**About this exercise:** Needed from the data below: all lines that contain the word "help".

--- Information provided ---

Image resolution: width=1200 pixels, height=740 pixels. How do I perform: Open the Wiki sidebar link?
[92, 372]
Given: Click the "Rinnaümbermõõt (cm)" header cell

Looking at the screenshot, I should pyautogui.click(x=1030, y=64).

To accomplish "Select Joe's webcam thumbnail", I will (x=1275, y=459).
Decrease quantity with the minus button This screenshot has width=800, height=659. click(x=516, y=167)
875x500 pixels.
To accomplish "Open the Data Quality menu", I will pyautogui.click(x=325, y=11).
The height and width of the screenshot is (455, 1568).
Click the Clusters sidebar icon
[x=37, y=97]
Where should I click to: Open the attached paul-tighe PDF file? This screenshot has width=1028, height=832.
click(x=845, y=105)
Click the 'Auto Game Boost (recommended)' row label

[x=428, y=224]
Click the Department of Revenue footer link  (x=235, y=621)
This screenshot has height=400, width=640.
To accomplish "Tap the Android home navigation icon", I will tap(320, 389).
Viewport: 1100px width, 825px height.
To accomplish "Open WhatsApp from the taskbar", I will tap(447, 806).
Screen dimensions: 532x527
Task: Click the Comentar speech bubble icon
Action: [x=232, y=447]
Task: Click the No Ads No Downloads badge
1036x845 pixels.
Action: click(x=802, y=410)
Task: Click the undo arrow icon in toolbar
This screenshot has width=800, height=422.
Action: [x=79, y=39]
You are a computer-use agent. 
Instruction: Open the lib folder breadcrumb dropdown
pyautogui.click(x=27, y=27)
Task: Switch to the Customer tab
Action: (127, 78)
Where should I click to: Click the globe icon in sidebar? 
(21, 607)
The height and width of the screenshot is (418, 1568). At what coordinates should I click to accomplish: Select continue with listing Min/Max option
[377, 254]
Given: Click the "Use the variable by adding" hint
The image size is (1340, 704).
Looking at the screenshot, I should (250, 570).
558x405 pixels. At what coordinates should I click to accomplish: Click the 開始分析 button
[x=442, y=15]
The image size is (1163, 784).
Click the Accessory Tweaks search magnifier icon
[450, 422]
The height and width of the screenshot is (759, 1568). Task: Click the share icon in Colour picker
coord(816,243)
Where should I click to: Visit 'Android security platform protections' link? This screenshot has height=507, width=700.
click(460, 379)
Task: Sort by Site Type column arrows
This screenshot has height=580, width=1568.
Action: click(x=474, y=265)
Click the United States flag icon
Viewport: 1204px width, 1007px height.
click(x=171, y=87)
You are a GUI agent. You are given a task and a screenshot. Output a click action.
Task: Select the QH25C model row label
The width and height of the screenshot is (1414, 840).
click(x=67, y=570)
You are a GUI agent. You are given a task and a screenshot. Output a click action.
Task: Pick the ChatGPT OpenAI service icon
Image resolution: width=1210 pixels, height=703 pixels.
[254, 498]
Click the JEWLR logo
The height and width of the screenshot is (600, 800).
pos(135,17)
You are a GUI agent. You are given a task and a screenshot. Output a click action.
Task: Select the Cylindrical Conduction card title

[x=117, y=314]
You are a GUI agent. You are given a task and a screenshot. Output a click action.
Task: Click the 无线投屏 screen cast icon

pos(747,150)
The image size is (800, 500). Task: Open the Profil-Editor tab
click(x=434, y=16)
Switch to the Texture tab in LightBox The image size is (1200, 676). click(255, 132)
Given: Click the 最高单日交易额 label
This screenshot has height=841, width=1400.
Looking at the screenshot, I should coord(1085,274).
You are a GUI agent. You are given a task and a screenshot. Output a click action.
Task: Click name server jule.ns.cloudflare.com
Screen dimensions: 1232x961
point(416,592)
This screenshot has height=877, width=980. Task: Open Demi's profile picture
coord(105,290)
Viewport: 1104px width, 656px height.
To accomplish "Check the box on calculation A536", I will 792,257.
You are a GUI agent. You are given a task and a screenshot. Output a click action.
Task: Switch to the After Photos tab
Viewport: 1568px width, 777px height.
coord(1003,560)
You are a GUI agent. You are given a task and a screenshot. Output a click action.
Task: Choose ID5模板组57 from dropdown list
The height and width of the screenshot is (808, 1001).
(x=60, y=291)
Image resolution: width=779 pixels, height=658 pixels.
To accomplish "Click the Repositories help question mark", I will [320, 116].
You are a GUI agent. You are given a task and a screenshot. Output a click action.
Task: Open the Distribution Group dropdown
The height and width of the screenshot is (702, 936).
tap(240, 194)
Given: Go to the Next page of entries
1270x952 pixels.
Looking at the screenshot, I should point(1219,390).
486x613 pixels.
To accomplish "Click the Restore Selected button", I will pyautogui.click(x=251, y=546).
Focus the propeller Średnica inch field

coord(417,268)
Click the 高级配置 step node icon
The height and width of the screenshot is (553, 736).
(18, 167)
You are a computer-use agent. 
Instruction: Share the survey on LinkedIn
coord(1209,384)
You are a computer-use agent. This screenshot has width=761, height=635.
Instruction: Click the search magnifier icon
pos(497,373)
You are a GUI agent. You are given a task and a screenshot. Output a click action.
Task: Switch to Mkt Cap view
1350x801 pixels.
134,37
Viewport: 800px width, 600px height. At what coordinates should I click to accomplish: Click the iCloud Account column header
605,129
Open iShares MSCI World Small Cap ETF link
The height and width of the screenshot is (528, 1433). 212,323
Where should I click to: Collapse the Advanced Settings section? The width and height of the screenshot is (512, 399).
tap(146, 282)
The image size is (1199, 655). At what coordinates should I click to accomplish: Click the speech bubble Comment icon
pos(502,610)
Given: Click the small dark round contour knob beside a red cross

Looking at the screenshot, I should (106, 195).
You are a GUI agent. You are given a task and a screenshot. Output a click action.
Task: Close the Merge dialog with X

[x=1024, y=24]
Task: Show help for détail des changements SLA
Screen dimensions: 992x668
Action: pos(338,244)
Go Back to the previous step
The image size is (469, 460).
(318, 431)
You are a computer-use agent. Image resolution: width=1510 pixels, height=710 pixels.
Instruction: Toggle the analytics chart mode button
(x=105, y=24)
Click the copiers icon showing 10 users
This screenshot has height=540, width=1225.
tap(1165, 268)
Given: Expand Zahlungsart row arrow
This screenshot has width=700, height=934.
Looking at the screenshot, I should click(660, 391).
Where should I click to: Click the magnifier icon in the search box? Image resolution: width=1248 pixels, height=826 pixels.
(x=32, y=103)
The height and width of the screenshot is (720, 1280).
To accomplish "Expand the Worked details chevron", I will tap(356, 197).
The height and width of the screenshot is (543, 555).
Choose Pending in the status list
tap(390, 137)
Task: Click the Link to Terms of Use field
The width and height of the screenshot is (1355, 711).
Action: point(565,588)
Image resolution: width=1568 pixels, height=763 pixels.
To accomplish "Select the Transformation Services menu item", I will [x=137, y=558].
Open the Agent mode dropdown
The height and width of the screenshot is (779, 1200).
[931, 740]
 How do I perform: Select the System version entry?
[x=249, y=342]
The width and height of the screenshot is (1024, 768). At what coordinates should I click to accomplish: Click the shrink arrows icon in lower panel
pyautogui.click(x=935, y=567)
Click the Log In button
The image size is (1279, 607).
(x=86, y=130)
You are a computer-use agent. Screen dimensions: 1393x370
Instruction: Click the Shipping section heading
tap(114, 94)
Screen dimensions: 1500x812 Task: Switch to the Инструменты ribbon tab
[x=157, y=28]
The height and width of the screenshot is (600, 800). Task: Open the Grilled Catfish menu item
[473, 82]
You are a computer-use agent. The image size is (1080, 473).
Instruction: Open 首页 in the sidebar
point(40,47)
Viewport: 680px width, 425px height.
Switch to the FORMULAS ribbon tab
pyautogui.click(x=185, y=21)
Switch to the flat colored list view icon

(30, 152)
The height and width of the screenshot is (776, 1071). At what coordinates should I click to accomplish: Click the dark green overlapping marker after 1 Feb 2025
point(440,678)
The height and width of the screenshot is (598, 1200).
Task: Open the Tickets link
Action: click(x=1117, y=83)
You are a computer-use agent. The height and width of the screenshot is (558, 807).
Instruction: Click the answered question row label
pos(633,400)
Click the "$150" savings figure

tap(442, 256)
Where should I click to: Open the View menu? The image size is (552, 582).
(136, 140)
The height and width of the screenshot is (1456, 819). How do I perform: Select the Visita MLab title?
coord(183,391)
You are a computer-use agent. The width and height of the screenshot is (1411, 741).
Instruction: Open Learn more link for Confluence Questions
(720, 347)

---

**Expected answer:**
To accomplish "Click the Repositories help question mark", I will [320, 116].
Task: Show help for détail des changements SLA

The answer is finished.